= Wheeler & Runge =

American architectural partnership

Wheeler & Runge was an American architectural partnership based in Charlotte, North Carolina. The series of partnerships formed by Oliver Duke Wheeler also included Wheeler, Runge & Dickey. and Wheeler & Stern.

Principals included Wheeler, Neil Runge, and D. Anderson Dickey. The firms formed by Wheeler have been collectively called "one of the most prolific firms in the courthouse business."

Earlier in his career, Wheeler was a partner in Hayden, Wheeler, and Schwend with Luke Hayden (architect) and Louis E. Schwend.

==Work==
- Ashe County Courthouse, Main St. Jefferson, NC (Wheeler & Runge), NRHP-listed
- Avery County Courthouse, Montezuma St. and Courthouse Dr. Newland, NC (Wheeler & Runge), NRHP-listed
- Avery County Jail, 1829 Schultz Cir. Newland, NC (Wheeler & Runge), NRHP-listed
- Caldwell County Courthouse, Main St. Lenoir, NC (Wheeler & Runge), NRHP-listed
- Randolph County Courthouse, Worth St. Asheboro, NC (Wheeler, Runge & Dickey), NRHP-listed
- Stokes County Courthouse, Main St. between North St. and Courthouse Rd. Danbury, NC (Wheeler & Runge), NRHP-listed
- Wilkes County Courthouse, E. Main St. between Bridge and Broad Sts. Wilkesboro, NC (Wheeler & Runge), NRHP-listed The building is a 1902 Beaux-Arts/Classical Revival style building. The building with its "tetrastyle Ionic portico and Second Empire cupola dominates the Courthouse Square and its surroundings and serves as a major landmark in the town as well as in Wilkes County." It is a contributing building in the Downtown Wilkesboro Historic District.
- Watauga County Court House, West King Street, Boone, NC. Built in 1904 using the same basic plan and design as Avery, Ashe, and Wilkes. Building was demolished in 1967.

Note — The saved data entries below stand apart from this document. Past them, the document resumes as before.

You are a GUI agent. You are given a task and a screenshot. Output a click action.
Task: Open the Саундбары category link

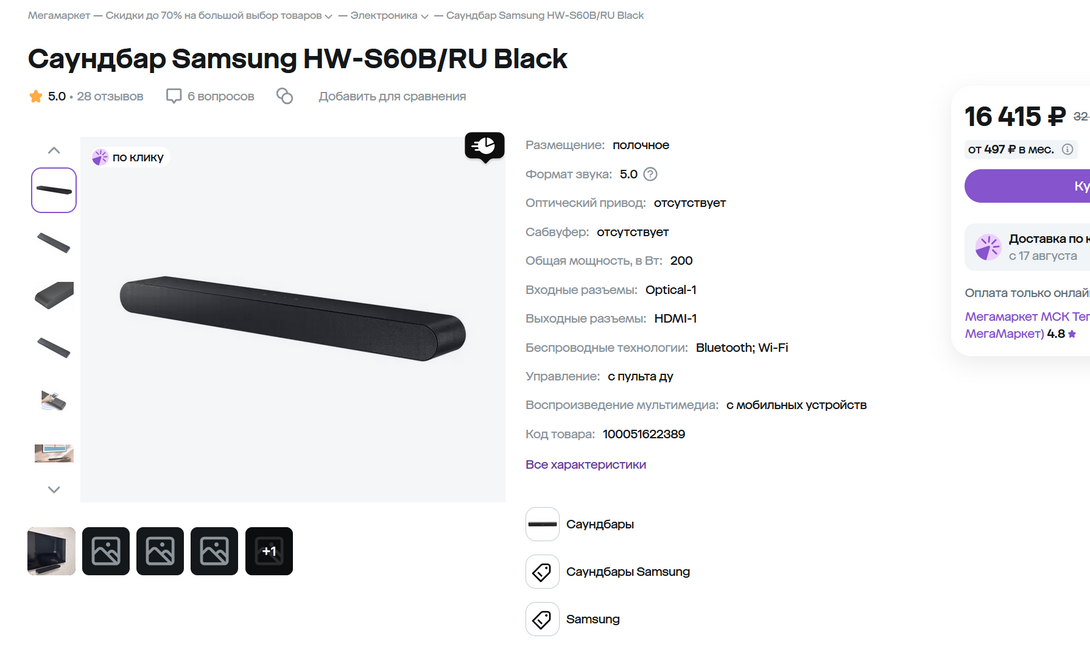click(x=599, y=524)
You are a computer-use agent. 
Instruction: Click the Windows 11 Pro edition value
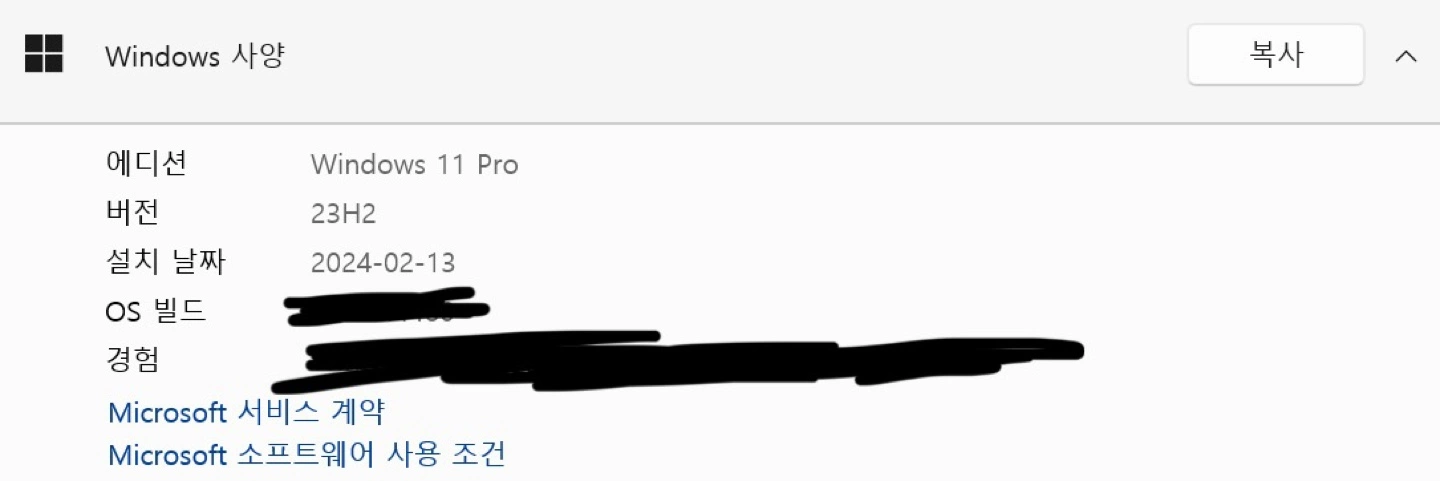415,164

Other works involving Oliver Wheeler include:
- Central School, 303 McRae St. Laurinburg, NC (Wheeler, Oliver Duke), NRHP-listed
- Grace A.M.E. Zion Church, 219-223 S. Brevard St. Charlotte, NC (Hayden, Wheeler and Schwend), NRHP-listed
- Halifax County Courthouse, Main St. Halifax, NC (Wheeler & Stern), NRHP-listed
- Iredell County Courthouse, S. Center St. between W. Prospect St. and Court Pl. Statesville, NC (Hayden, Wheeler & Schwend), NRHP-listed
- Monroe Residential Historic District, Roughly bounded by Hough, Franklin, Jefferson, McCarten, Windsor, Sanford, Washington. Braden, Church & Hudson Sts. Monroe, NC (Wheeler & Stern), NRHP-listed
- One or more works in Oakwood Historic District, roughly bounded by Oakwood Cemetery and Fourth Ave. NW, Fourth St. NW, Second Ave. NW, and Sixth St. NW Hickory, NC (Wheeler & Stearn), NRHP-listed
- Wadesboro Downtown Historic District, Roughly bounded by Martin, Rutherford, Morgan, Lee, and Brent Sts. Wadesboro, NC (Wheeler & Stern), NRHP-listed

==See also==
- Academy of Music, Broad and Locust Sts. Philadelphia, PA Lebrun & Runge, designed by Napoleon LeBrun & Gustavus Runge.